Start of Source information
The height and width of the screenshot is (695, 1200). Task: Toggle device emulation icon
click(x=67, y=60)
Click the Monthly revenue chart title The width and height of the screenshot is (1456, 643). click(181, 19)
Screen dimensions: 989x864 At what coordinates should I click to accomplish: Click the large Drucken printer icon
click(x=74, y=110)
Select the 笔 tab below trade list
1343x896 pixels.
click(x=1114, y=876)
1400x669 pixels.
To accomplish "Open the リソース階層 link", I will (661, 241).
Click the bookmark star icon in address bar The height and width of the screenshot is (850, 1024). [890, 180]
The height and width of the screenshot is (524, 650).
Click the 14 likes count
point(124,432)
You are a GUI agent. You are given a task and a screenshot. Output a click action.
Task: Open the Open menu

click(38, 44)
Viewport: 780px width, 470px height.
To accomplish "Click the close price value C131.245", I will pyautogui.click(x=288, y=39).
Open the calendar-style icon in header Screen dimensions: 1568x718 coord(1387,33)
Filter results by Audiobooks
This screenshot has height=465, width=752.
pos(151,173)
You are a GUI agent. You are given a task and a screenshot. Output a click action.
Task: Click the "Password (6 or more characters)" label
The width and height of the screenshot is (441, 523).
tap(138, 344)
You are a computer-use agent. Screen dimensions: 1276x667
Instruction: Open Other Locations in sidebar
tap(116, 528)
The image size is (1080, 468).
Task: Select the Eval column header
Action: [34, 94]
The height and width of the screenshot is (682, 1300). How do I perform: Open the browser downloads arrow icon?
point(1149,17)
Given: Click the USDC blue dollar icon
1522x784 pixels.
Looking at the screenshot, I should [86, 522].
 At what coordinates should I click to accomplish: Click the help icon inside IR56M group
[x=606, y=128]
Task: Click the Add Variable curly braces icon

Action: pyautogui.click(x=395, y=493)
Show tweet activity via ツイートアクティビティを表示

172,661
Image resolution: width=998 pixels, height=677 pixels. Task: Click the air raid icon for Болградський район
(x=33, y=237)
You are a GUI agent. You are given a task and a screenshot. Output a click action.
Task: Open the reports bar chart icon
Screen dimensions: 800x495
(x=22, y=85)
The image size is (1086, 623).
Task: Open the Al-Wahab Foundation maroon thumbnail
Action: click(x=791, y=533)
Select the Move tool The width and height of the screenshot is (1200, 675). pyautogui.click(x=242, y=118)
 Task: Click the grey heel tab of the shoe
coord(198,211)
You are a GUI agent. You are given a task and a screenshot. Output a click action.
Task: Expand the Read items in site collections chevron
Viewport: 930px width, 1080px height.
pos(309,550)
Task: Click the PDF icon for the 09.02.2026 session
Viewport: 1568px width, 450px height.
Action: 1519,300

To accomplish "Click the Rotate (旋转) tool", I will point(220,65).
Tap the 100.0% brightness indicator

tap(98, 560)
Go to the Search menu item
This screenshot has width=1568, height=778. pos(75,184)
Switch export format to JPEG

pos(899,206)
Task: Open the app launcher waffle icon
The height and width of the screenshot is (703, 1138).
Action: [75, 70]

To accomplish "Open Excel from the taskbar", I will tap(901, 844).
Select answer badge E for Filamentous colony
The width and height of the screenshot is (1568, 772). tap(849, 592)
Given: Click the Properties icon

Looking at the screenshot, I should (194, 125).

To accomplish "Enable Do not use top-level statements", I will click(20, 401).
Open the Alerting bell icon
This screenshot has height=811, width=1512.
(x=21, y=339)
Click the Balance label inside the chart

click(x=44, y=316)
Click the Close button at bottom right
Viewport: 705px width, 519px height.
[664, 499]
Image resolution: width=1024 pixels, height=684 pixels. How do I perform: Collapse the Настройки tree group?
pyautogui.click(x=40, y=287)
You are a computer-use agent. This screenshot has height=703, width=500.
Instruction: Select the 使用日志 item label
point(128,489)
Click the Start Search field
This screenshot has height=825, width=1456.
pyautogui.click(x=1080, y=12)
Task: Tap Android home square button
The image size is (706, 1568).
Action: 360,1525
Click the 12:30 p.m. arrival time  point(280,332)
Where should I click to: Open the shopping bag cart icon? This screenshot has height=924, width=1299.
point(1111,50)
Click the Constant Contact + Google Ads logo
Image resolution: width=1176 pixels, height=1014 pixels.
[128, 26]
End of Source information
- [Activity]
Each record must be restated word for word, including the last line.

- [Exercise result]
The height and width of the screenshot is (695, 1200). Task: Toggle device emulation icon
click(x=67, y=60)
Click the Monthly revenue chart title The width and height of the screenshot is (1456, 643). click(181, 19)
Screen dimensions: 989x864 At what coordinates should I click to accomplish: Click the large Drucken printer icon
click(x=74, y=110)
Select the 笔 tab below trade list
1343x896 pixels.
click(x=1114, y=876)
1400x669 pixels.
To accomplish "Open the リソース階層 link", I will (661, 241).
Click the bookmark star icon in address bar The height and width of the screenshot is (850, 1024). [890, 180]
The height and width of the screenshot is (524, 650).
Click the 14 likes count
point(124,432)
You are a GUI agent. You are given a task and a screenshot. Output a click action.
Task: Open the Open menu

click(38, 44)
Viewport: 780px width, 470px height.
To accomplish "Click the close price value C131.245", I will pyautogui.click(x=288, y=39).
Open the calendar-style icon in header Screen dimensions: 1568x718 coord(1387,33)
Filter results by Audiobooks
This screenshot has height=465, width=752.
pos(151,173)
You are a GUI agent. You are given a task and a screenshot. Output a click action.
Task: Click the "Password (6 or more characters)" label
The width and height of the screenshot is (441, 523).
tap(138, 344)
You are a computer-use agent. Screen dimensions: 1276x667
Instruction: Open Other Locations in sidebar
tap(116, 528)
The image size is (1080, 468).
Task: Select the Eval column header
Action: [34, 94]
The height and width of the screenshot is (682, 1300). How do I perform: Open the browser downloads arrow icon?
point(1149,17)
Given: Click the USDC blue dollar icon
1522x784 pixels.
Looking at the screenshot, I should [86, 522].
 At what coordinates should I click to accomplish: Click the help icon inside IR56M group
[x=606, y=128]
Task: Click the Add Variable curly braces icon

Action: pyautogui.click(x=395, y=493)
Show tweet activity via ツイートアクティビティを表示

172,661
Image resolution: width=998 pixels, height=677 pixels. Task: Click the air raid icon for Болградський район
(x=33, y=237)
You are a GUI agent. You are given a task and a screenshot. Output a click action.
Task: Open the reports bar chart icon
Screen dimensions: 800x495
(x=22, y=85)
The image size is (1086, 623).
Task: Open the Al-Wahab Foundation maroon thumbnail
Action: click(x=791, y=533)
Select the Move tool The width and height of the screenshot is (1200, 675). pyautogui.click(x=242, y=118)
 Task: Click the grey heel tab of the shoe
coord(198,211)
You are a GUI agent. You are given a task and a screenshot. Output a click action.
Task: Expand the Read items in site collections chevron
Viewport: 930px width, 1080px height.
pos(309,550)
Task: Click the PDF icon for the 09.02.2026 session
Viewport: 1568px width, 450px height.
Action: 1519,300

To accomplish "Click the Rotate (旋转) tool", I will point(220,65).
Tap the 100.0% brightness indicator

tap(98, 560)
Go to the Search menu item
This screenshot has width=1568, height=778. pos(75,184)
Switch export format to JPEG

pos(899,206)
Task: Open the app launcher waffle icon
The height and width of the screenshot is (703, 1138).
Action: [75, 70]

To accomplish "Open Excel from the taskbar", I will tap(901, 844).
Select answer badge E for Filamentous colony
The width and height of the screenshot is (1568, 772). tap(849, 592)
Given: Click the Properties icon

Looking at the screenshot, I should (194, 125).

To accomplish "Enable Do not use top-level statements", I will click(20, 401).
Open the Alerting bell icon
This screenshot has height=811, width=1512.
(x=21, y=339)
Click the Balance label inside the chart

click(x=44, y=316)
Click the Close button at bottom right
Viewport: 705px width, 519px height.
[664, 499]
Image resolution: width=1024 pixels, height=684 pixels. How do I perform: Collapse the Настройки tree group?
pyautogui.click(x=40, y=287)
You are a computer-use agent. This screenshot has height=703, width=500.
Instruction: Select the 使用日志 item label
point(128,489)
Click the Start Search field
This screenshot has height=825, width=1456.
pyautogui.click(x=1080, y=12)
Task: Tap Android home square button
The image size is (706, 1568).
Action: 360,1525
Click the 12:30 p.m. arrival time  point(280,332)
Where should I click to: Open the shopping bag cart icon? This screenshot has height=924, width=1299.
point(1111,50)
Click the Constant Contact + Google Ads logo
Image resolution: width=1176 pixels, height=1014 pixels.
[128, 26]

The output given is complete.